C’est dans ce contexte qu’intervient l’affaire de Mandelieu-la-Napoule. Elle soulève une question intéressante : la jurisprudence récente remet-elle en cause celle de 2016 sur le burkini, de quelque manière que ce soit ? Mandelieu-La-Napoule a été, semble-t-il, la première commune à interdire le burkini sur la plage en 2012 ; elle prend le même arrêté chaque année depuis lors en ayant simplement modifié sa rédaction après 2016.

Concrètement, le maire interdit :

*l’accès aux plages et à la baignade à « toute personne ayant une tenue non respectueuse des règles d’hygiène et de sécurité » et « à toute personne dont la tenue est susceptible d’entraîner, à l’instar des années 2012 et 2016, des troubles à l’ordre public, voire des affrontements violents »,

*et l’accès à la seule baignade « à toute personne dont la tenue est susceptible d’entraver ses mouvements et de compliquer les opérations de sauvetage en cas de noyade ».

Personne ne s’en était jamais ému ces onze dernières années, jusqu’à ce que la LDH décide d’attaquer le dernier arrêté en date, du 7 juin 2023, devant le tribunal administratif de Nice. Celui-ci a rejeté la demande par ordonnance du 3 juillet, en faisant application de l’article L522-3 de Code de justice administrative, autrement dit sans audience, comme cela est possible lorsque l’urgence n’est pas caractérisée, que le juge administratif n’est pas compétent ou encore lorsque la demande est irrecevable ou mal fondée. En l’espèce, il a jugé la requête de la LDH manifestement infondée. Dans ces cas-là, le seul recours possible est le pourvoi. La LDH a donc saisi le Conseil d’État en urgence pour demander l’annulation de l’ordonnance du TA, la suspension de l’arrêté d’interdiction et le versement par la commune à son bénéfice d’une somme de 5 000 euros. En retour, la commune conclut au rejet de la requête et réclame 3 000 euros à la LDH.

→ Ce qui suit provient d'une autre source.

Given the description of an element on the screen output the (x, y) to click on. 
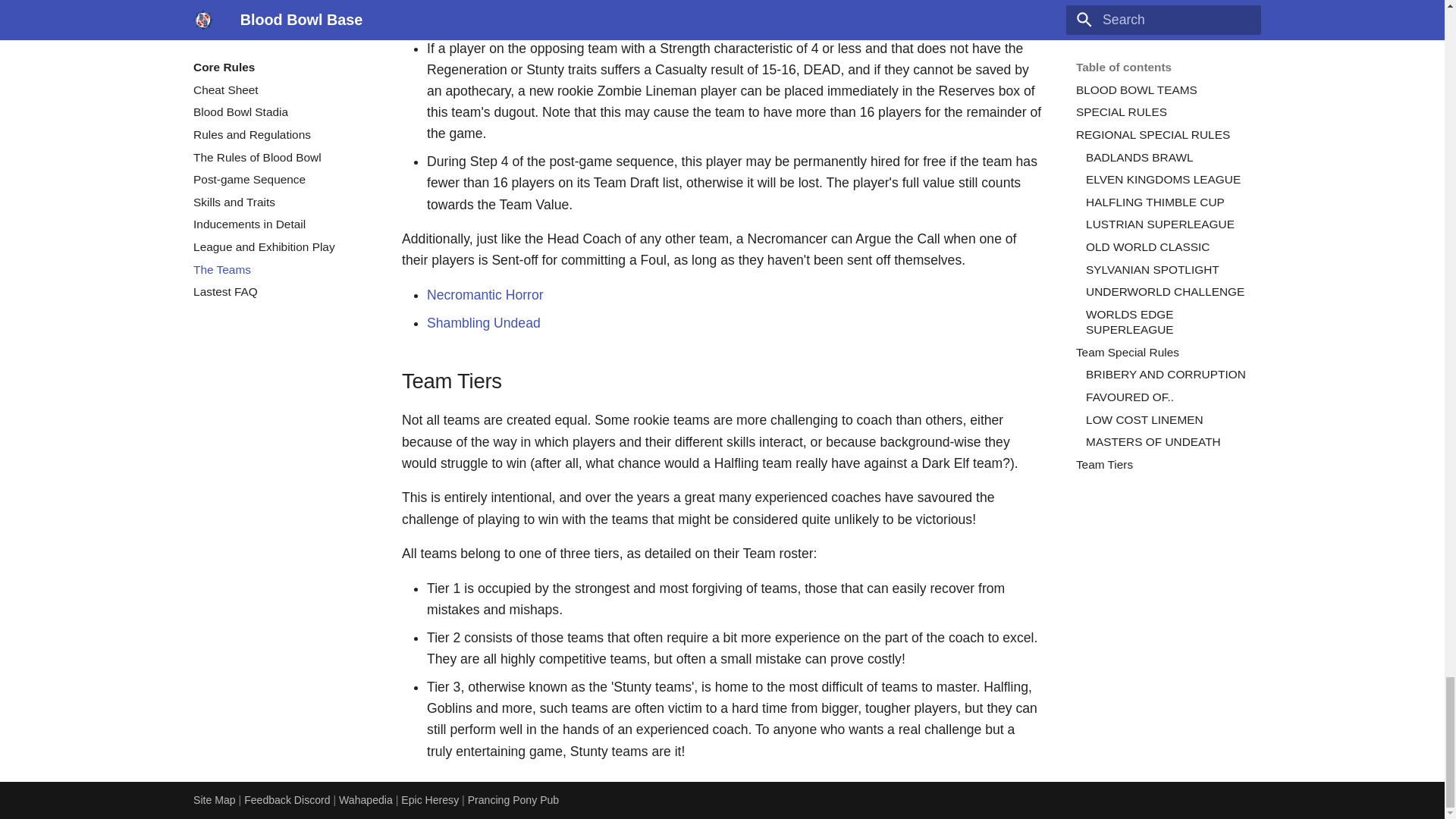
Epic Heresy (431, 799)
Prancing Pony Pub (513, 799)
Feedback Discord Channel (288, 799)
Wahapedia (367, 799)
Site Map (215, 799)
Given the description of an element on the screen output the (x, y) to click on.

Pas de risques de violences physiques, pas d’interdiction ? 

Sans surprise, le rapporteur a estimé que cette affaire s’inscrivait dans la droite ligne de la jurisprudence de 2016, et que l’arrêté attaqué portait « une atteinte grave et manifestement illégale à la liberté d’aller et venir, à la liberté de conscience et à la liberté personnelle », selon les termes de l’ordonnance relative à la commune de Villeneuve-Loubet. Certes, le maire de Mandelieu-la-Napoule invoque, au titre du risque avéré de trouble à l’ordre public, deux incidents en lien avec le burkini survenus en 2012 et 2016, ainsi que l’émotion suscitée par les attentats de Nice, mais ces faits sont très anciens, objecte le rapporteur. Quant au cas de la ville de Sisco en Corse, il n’a rien à voir avec les faits de l’espèce. Si l’arrêté d’interdiction pris par cette commune corse a été validé par la justice administrative, c’est que la rixe déclenchée le 14 août 2016 par le port du burkini avait  engendré 5 arrestations, 3 incendies de véhicules ainsi qu’une manifestation à Bastia, nécessitant l’intervention de cent gendarmes pour calmer la situation. En résumé, selon la jurisprudence du Conseil d’État, si l’interdiction du burkini vise à prévenir une simple altercation verbale sur la plage, elle ne se justifie pas ; en revanche, s’il existe un risque de violences physiques, l’interdiction devient possible. D’ailleurs, le rapporteur a souligné en conclusion de son propos que les arrêtés anti-burkini n’étaient pas en soi illégaux, simplement ils devaient être proportionnés au risque.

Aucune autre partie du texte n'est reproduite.